-- begin Provided passage --

# How do you write the equation in vertex form y=x^2-6x+11?

Mar 2, 2018

$1 {\left(x - 3\right)}^{2} + 2$

#### Explanation:

A quadratic equation, for reference, is:

$a {x}^{2} + b x + c = 0$

$a {\left(x - h\right)}^{2} + k$

where the vertex is $\left(h , k\right)$

Here we can convert ${x}^{2} - 6 x + 11$ into vertex form by taking the perfect square of ${x}^{2} - 6 x$:

${x}^{2} - 6 x + 9 + 11 - 9$

(to find a perfect square, we halve the coefficient of $b x$, which is $b$, and then square the answer)

Here, we halved $6$, which equals $3$. Then, we squared $3$, which equals $9$.

When we add $9$, remember that we must also subtract $9$ at the end to keep the equation correct.

-- end Provided passage --
-- begin Excerpted data --

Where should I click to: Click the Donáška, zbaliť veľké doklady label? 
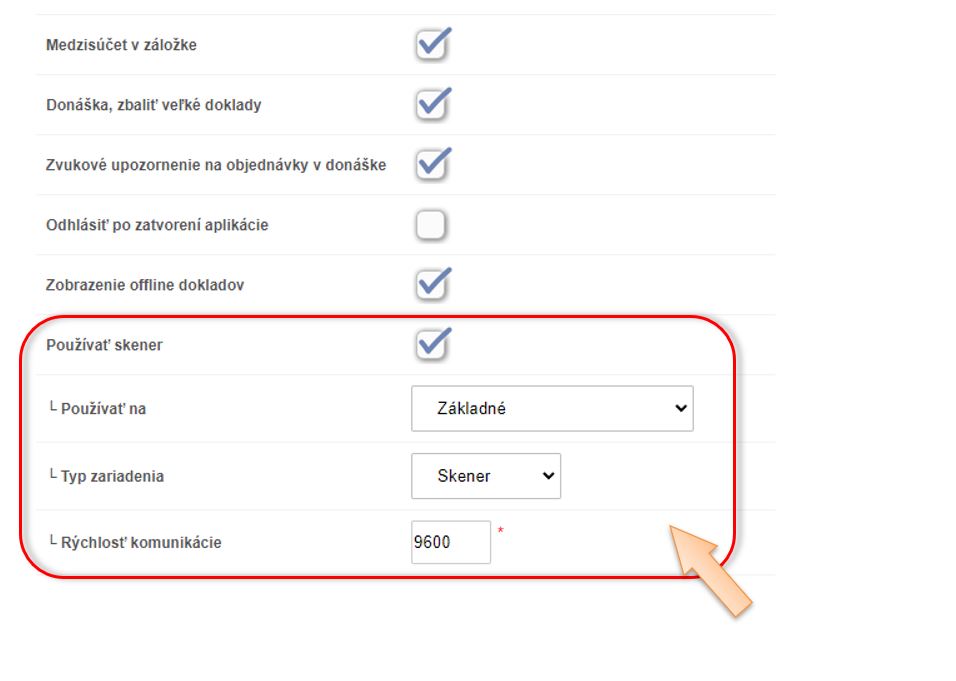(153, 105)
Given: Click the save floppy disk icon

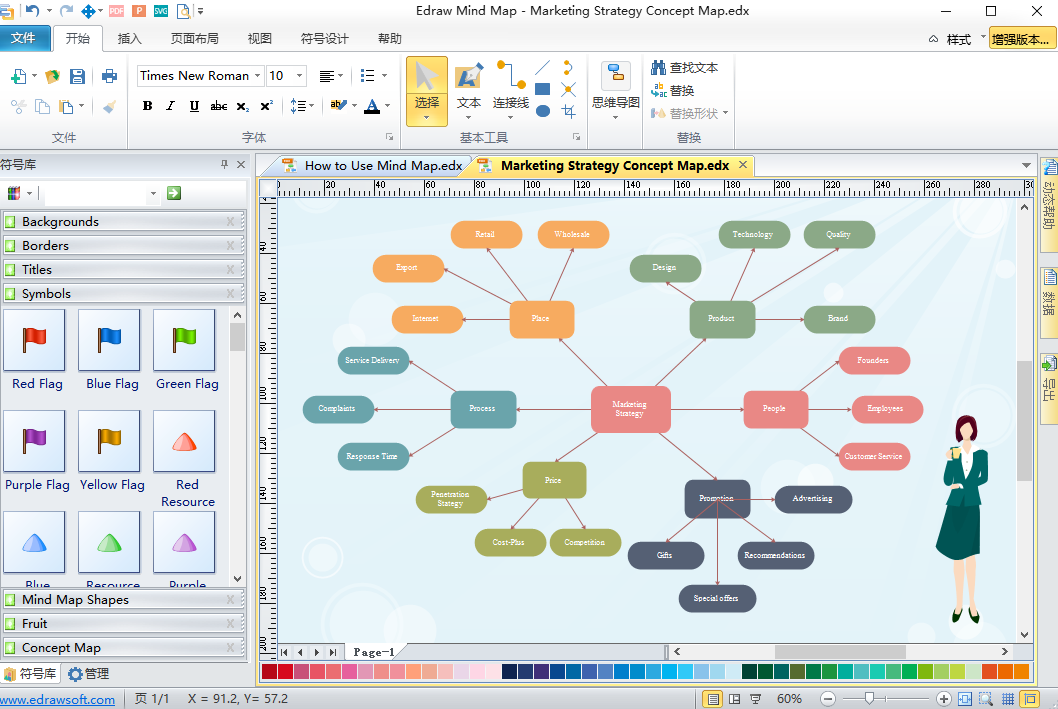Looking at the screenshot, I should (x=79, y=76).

-- end Excerpted data --
-- begin Excerpted data --

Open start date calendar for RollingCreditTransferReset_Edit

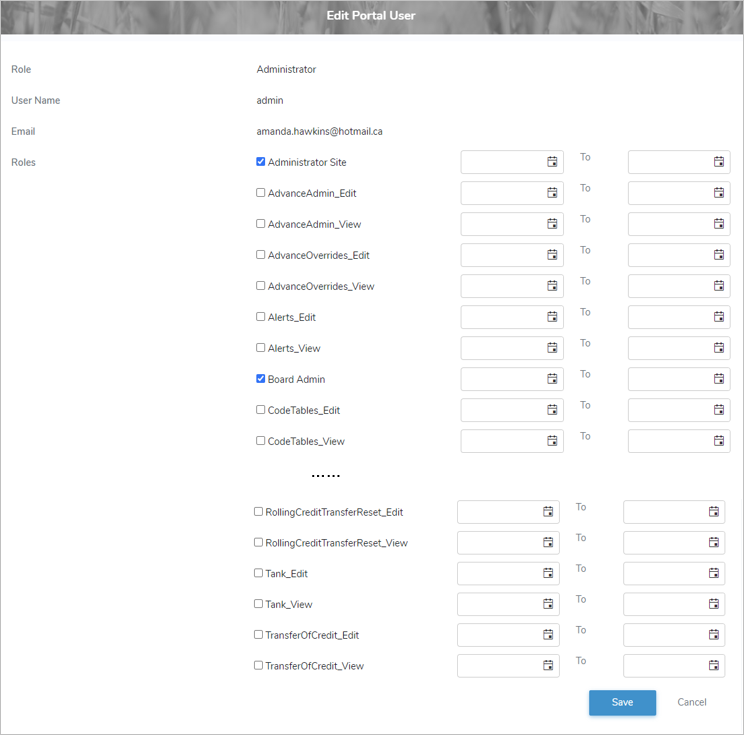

-- end Excerpted data --

> _Work to complete_:
a: What vertex form does the vertex form page give for y=x^2-6x+11?
b: Reproduce word for word the part of the vertex form page between "(to find a perfect" and "which equals $9$.", inclusive.
c: Continue the vertex form explanation from the point where it stops.

> _Final answers_:
a: 1(x − 3)² + 2

b:
(to find a perfect square, we halve the coefficient of $b x$, which is $b$, and then square the answer)

Here, we halved $6$, which equals $3$. Then, we squared $3$, which equals $9$.

c:
$\left({x}^{2} - 6 x + 9\right) + 2$

Here is a perfect square. All we need to do is halve the coefficient, add it with $x$, and square the whole thing.

$\left({x}^{2} - 6 x + 9\right) + 2 = {\left(x - 3\right)}^{2} + 2$

To finish it in the vertex form:

$1 {\left(x - \left(+ 3\right)\right)}^{2} + 2$

The vertex is $\left(h , k\right)$, so here the vertex will be:

$\left(3 , 2\right)$

Thus, solved.